--- Required work ---
Check every line of the data below for "agent". Copy each one that has it.
──────── Source data ────────
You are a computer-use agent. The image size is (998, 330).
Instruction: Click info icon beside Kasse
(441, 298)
────────
──────── Source data ────────
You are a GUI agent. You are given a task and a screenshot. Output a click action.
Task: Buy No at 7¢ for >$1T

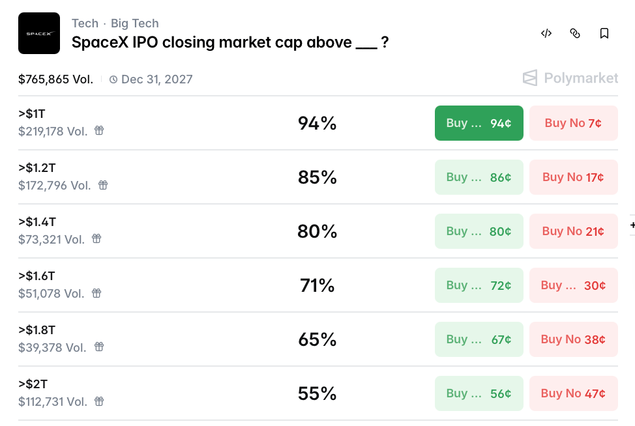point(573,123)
────────
--- Result below ---
You are a computer-use agent. The image size is (998, 330).
You are a GUI agent. You are given a task and a screenshot. Output a click action.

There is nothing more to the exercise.